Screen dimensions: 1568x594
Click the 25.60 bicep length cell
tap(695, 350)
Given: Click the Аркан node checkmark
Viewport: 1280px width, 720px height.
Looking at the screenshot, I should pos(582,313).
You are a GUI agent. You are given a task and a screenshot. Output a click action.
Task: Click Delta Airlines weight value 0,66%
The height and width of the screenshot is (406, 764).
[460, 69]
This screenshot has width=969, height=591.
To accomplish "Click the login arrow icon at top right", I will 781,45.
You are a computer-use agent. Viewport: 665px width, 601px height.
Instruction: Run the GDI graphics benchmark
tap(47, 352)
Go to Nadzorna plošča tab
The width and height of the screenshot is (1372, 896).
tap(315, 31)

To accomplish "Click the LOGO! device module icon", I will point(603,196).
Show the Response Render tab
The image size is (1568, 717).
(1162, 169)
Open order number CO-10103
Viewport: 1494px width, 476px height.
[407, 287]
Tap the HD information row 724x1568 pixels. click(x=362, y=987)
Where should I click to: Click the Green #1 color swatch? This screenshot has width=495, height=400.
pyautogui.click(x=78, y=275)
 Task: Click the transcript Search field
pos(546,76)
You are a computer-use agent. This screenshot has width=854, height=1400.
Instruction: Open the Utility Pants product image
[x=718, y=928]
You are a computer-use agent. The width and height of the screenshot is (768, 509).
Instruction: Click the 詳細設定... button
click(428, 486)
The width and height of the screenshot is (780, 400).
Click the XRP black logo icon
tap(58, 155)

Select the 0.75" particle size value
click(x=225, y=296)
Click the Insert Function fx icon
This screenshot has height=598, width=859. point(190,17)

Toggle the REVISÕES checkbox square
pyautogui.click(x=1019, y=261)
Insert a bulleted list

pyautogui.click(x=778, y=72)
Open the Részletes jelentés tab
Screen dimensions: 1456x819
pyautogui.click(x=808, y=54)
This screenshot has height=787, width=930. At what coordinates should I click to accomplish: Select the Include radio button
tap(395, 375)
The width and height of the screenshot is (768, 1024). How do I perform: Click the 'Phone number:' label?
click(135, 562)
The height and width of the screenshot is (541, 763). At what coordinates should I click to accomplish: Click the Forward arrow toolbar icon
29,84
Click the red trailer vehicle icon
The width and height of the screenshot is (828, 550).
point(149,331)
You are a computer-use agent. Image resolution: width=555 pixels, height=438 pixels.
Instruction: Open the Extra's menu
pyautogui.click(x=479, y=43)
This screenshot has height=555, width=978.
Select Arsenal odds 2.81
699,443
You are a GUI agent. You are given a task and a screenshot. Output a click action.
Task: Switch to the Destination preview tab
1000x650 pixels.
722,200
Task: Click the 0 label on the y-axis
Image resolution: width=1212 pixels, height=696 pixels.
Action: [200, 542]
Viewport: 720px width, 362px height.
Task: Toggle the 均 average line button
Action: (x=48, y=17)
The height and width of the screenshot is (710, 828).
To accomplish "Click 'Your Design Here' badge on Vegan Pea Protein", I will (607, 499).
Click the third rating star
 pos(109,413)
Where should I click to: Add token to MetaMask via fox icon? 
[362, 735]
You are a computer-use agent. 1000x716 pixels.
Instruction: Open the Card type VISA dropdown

YOUR GOAL:
Your reply must contain exactly the lines from the first line of the data through the line holding "This screenshot has width=969, height=591.", and nothing more.

WORKED SOLUTION:
Screen dimensions: 1568x594
Click the 25.60 bicep length cell
tap(695, 350)
Given: Click the Аркан node checkmark
Viewport: 1280px width, 720px height.
Looking at the screenshot, I should pos(582,313).
You are a GUI agent. You are given a task and a screenshot. Output a click action.
Task: Click Delta Airlines weight value 0,66%
The height and width of the screenshot is (406, 764).
[460, 69]
This screenshot has width=969, height=591.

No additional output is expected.